There’s no denying that collaboration in the workplace is a hot topic lately. With technology giants like Yahoo eliminating work-at-home options to encourage an environment of shared ideas and cooperation, headlines are abuzz with controversy. There’s no doubt that meetings with team members help to shape more robust and successful projects, but one could make an equally compelling case for an excess of meetings impeding our ability to make significant progress on individual mandates and action items. In the words of Horace Mann, are meetings making you feel like you “Lost yesterday, somewhere between sunrise and sunset, two golden hours, each set with six diamond minutes. No reward is offered, for they are gone forever?”
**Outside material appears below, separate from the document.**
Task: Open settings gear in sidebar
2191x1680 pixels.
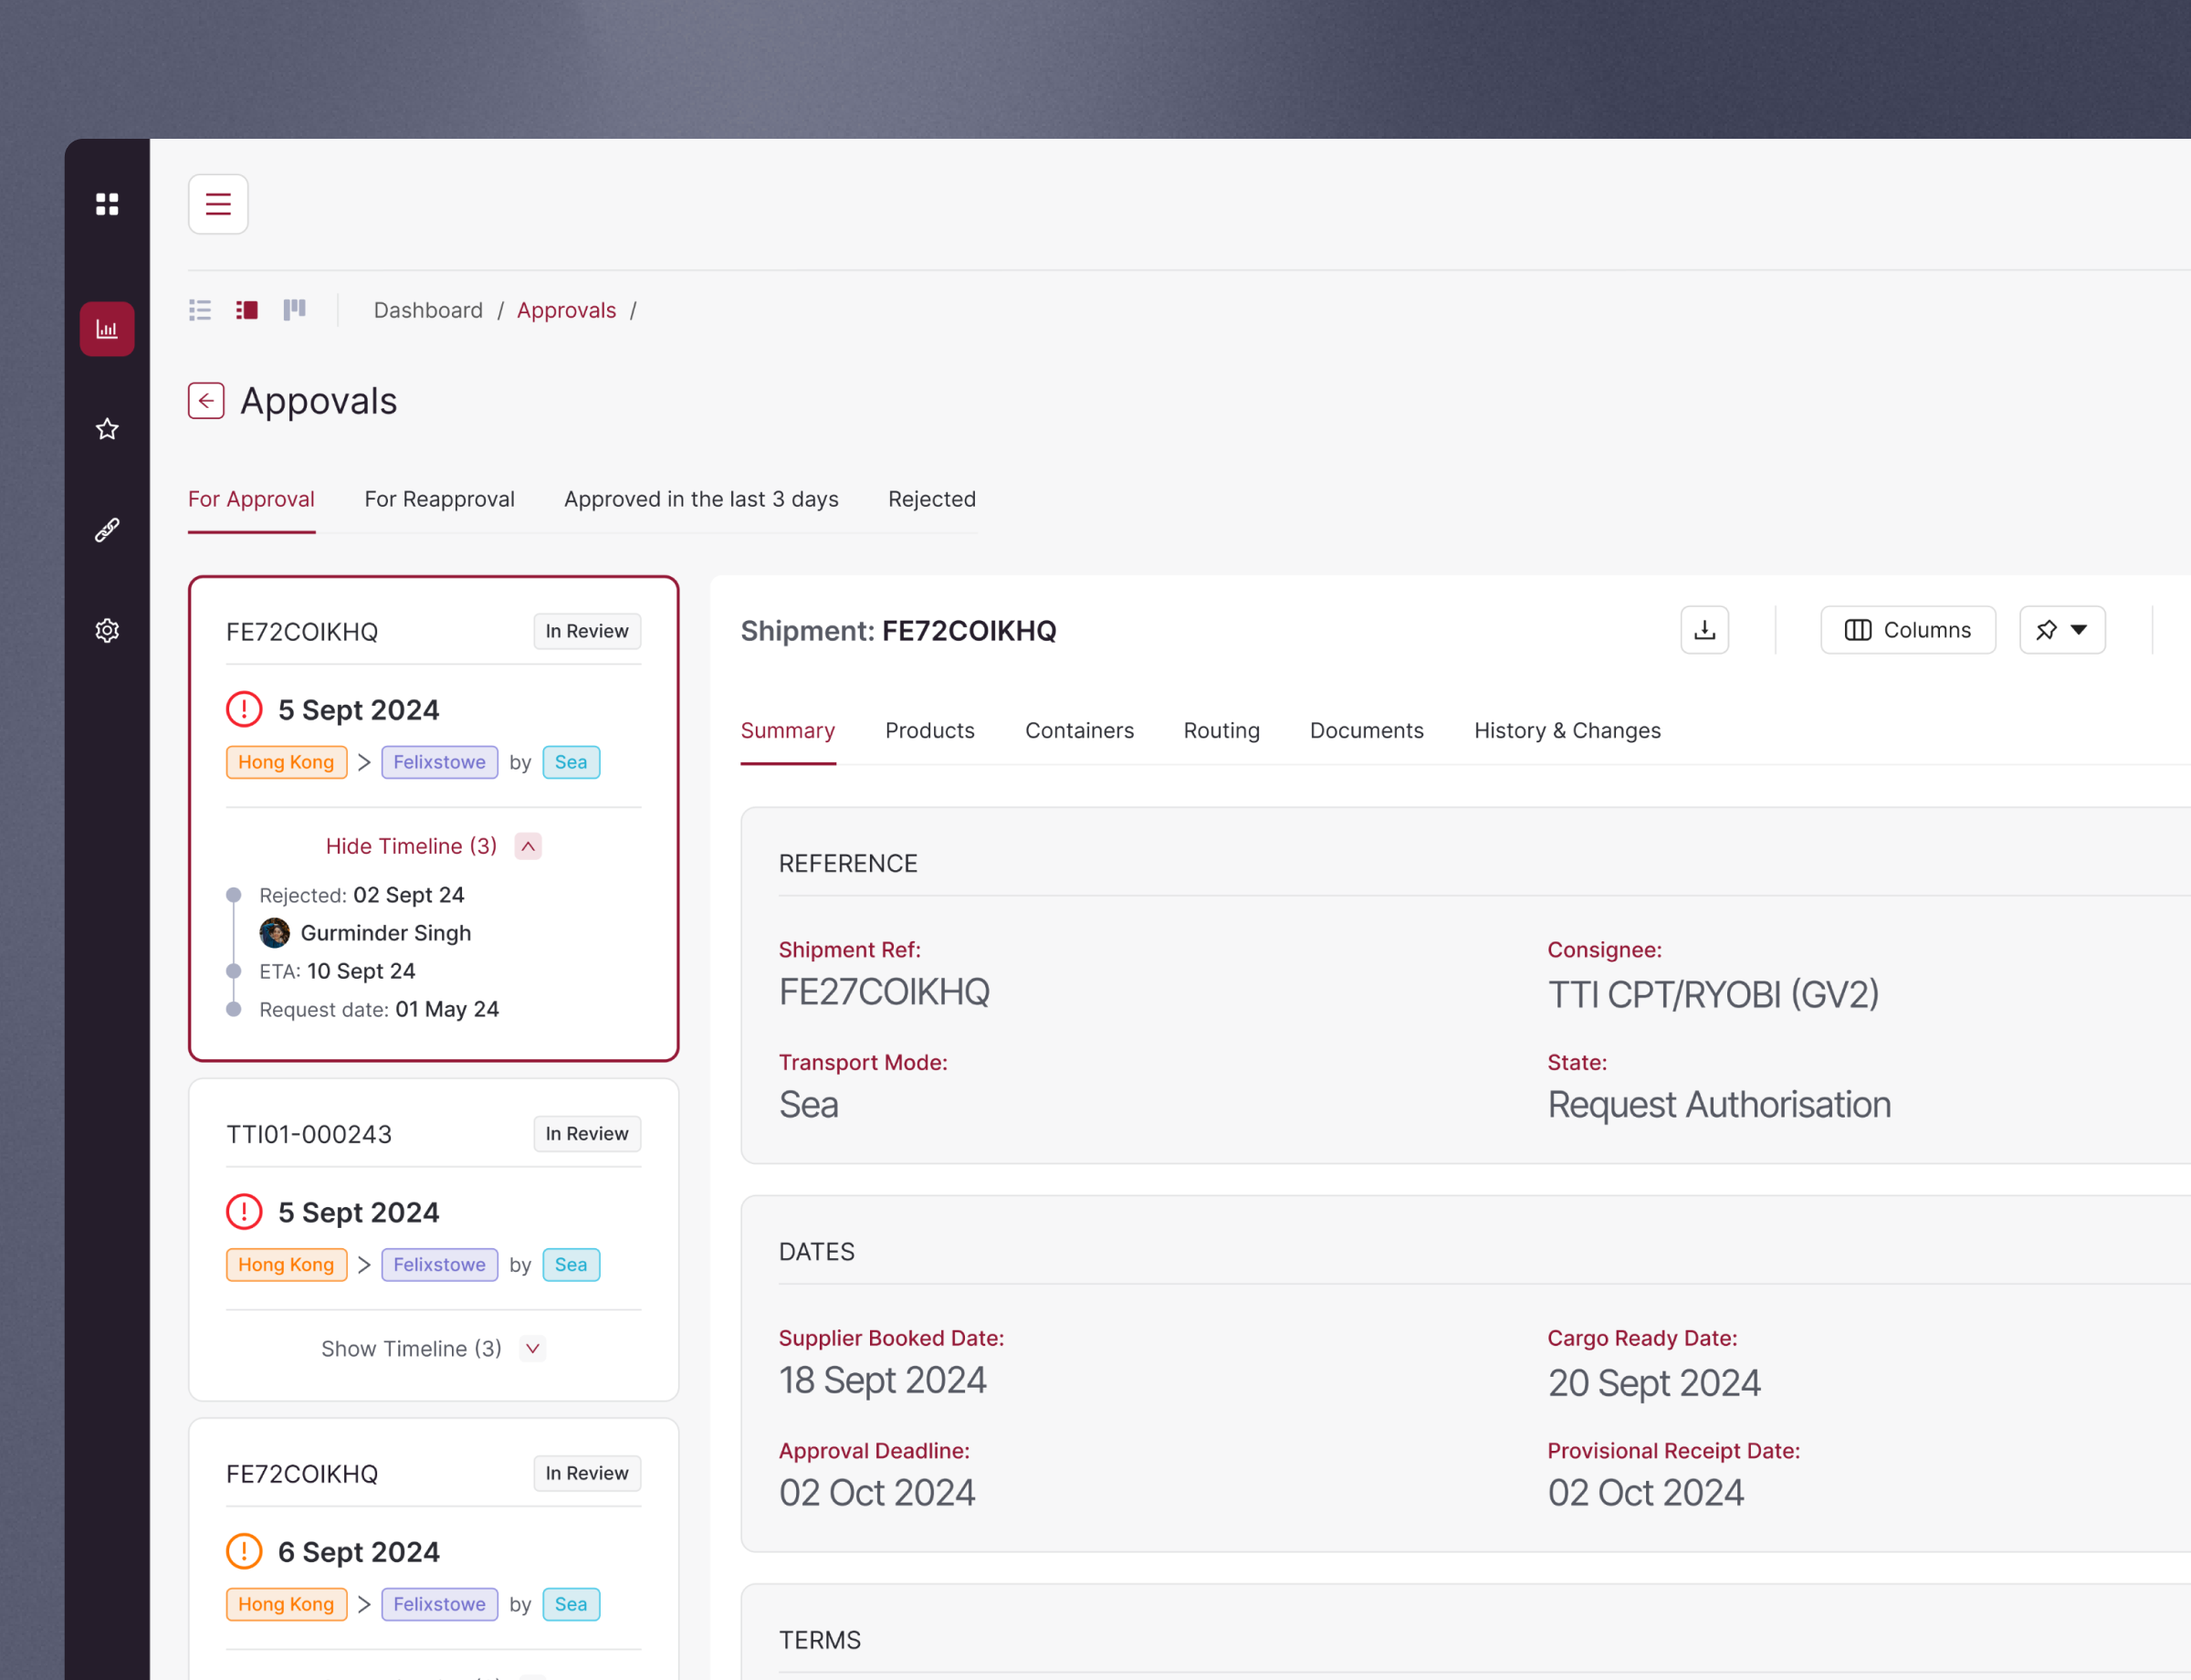Action: (x=107, y=630)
Meetings are necessary. They create personal, face-to-face discussions for sensitive and/or high impact issues that may need the benefit of influence and relationships to retain a productive working environment. With great facilitation, they work to bring out different opinions, air them among the group, and create synergy behind decisions.
Follow these best practices to regain control
1. Have a clear purpose
Identify the purpose for a meeting and only meet if you have to. The goal should be to accomplish something that can’t be done independently, or by phone or email.
2. Create an agenda
Provide an agenda to participants with the first bullet point confirming the purpose. This creates focus. If you get to a meeting and no agenda is provided, spend a couple minutes at the beginning of the meeting to bullet point one out with participants.
3. Invite the right people
Ensure that the participants in the meeting are essential to the discussion. Having non-essential team members wastes everyone’s time, waters down participation and often impedes productivity.
4. Encourage preparation
Use others’ time wisely by setting up expectations, assigning preparatory activities, and sending out agendas and pertinent materials ahead of the meeting. Use 3 days as your compass to give people adequate time to prepare.
5. Stay on schedule
Don’t let late attendees dictate your start time, start on schedule, stick to the agenda, and end on schedule.
6. Keep on point
The cadence of the meeting should flow at a rate that keeps all participants engaged. Ensure discourse stays on point and aligns with meeting goals. It may be helpful to steer the meeting at transitional points to reduce unnecessary elaboration or story-telling. Use words like “we have agreement” to close a topic and move on to the next item on the agenda. Important points that are off topic can be addressed outside of the meeting – document them on a “parking lot” or “off-line” list.
7. Document action items
Identify what actions are required, who is responsible for them and when they will be completed. It is helpful to review them at the end of the meeting and ensure they are documented in the meeting notes.
8. Distribute meeting minutes
Rotate the taking of meeting minutes and commit to a one-day turnaround to ensure the key points are captured and commitments are documented. Encourage attendees to provide feedback in case anything was missed.
By following these simple guidelines, meetings can be effective tools for collaboration that energize your team, eliminate redundancy, and increase productivity. Who knows, you might even have a few more hours in your day to actually tick through a few of those action items! Now, where did I put those meeting minutes?